• [SET EXERCISE] Quote the data below word for word, keeping every line unchanged.

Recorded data
━━━━━━
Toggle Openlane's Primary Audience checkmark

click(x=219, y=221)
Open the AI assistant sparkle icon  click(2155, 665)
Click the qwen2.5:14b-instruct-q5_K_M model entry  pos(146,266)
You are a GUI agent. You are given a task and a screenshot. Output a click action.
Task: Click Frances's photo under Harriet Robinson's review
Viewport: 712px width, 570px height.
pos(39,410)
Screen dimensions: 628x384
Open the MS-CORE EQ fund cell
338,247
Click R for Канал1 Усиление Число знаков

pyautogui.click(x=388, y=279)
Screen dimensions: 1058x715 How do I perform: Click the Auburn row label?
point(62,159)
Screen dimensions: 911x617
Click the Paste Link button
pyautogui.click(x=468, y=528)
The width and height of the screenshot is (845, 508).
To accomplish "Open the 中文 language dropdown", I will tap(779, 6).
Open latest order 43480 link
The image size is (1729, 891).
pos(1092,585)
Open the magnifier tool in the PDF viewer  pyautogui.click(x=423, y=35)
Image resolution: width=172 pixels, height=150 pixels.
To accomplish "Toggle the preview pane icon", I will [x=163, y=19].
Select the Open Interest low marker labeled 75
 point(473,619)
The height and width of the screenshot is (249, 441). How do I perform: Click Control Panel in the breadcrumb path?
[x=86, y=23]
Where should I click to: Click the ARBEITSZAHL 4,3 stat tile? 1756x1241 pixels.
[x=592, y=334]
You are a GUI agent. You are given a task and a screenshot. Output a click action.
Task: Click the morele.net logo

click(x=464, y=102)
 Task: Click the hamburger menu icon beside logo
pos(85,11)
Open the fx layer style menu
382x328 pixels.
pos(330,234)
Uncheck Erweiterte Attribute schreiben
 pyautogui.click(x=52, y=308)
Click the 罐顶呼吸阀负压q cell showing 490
━━━━━━
• [WRITTEN SOLUTION]
Toggle Openlane's Primary Audience checkmark

click(x=219, y=221)
Open the AI assistant sparkle icon  click(2155, 665)
Click the qwen2.5:14b-instruct-q5_K_M model entry  pos(146,266)
You are a GUI agent. You are given a task and a screenshot. Output a click action.
Task: Click Frances's photo under Harriet Robinson's review
Viewport: 712px width, 570px height.
pos(39,410)
Screen dimensions: 628x384
Open the MS-CORE EQ fund cell
338,247
Click R for Канал1 Усиление Число знаков

pyautogui.click(x=388, y=279)
Screen dimensions: 1058x715 How do I perform: Click the Auburn row label?
point(62,159)
Screen dimensions: 911x617
Click the Paste Link button
pyautogui.click(x=468, y=528)
The width and height of the screenshot is (845, 508).
To accomplish "Open the 中文 language dropdown", I will tap(779, 6).
Open latest order 43480 link
The image size is (1729, 891).
pos(1092,585)
Open the magnifier tool in the PDF viewer  pyautogui.click(x=423, y=35)
Image resolution: width=172 pixels, height=150 pixels.
To accomplish "Toggle the preview pane icon", I will [x=163, y=19].
Select the Open Interest low marker labeled 75
 point(473,619)
The height and width of the screenshot is (249, 441). How do I perform: Click Control Panel in the breadcrumb path?
[x=86, y=23]
Where should I click to: Click the ARBEITSZAHL 4,3 stat tile? 1756x1241 pixels.
[x=592, y=334]
You are a GUI agent. You are given a task and a screenshot. Output a click action.
Task: Click the morele.net logo

click(x=464, y=102)
 Task: Click the hamburger menu icon beside logo
pos(85,11)
Open the fx layer style menu
382x328 pixels.
pos(330,234)
Uncheck Erweiterte Attribute schreiben
 pyautogui.click(x=52, y=308)
Click the 罐顶呼吸阀负压q cell showing 490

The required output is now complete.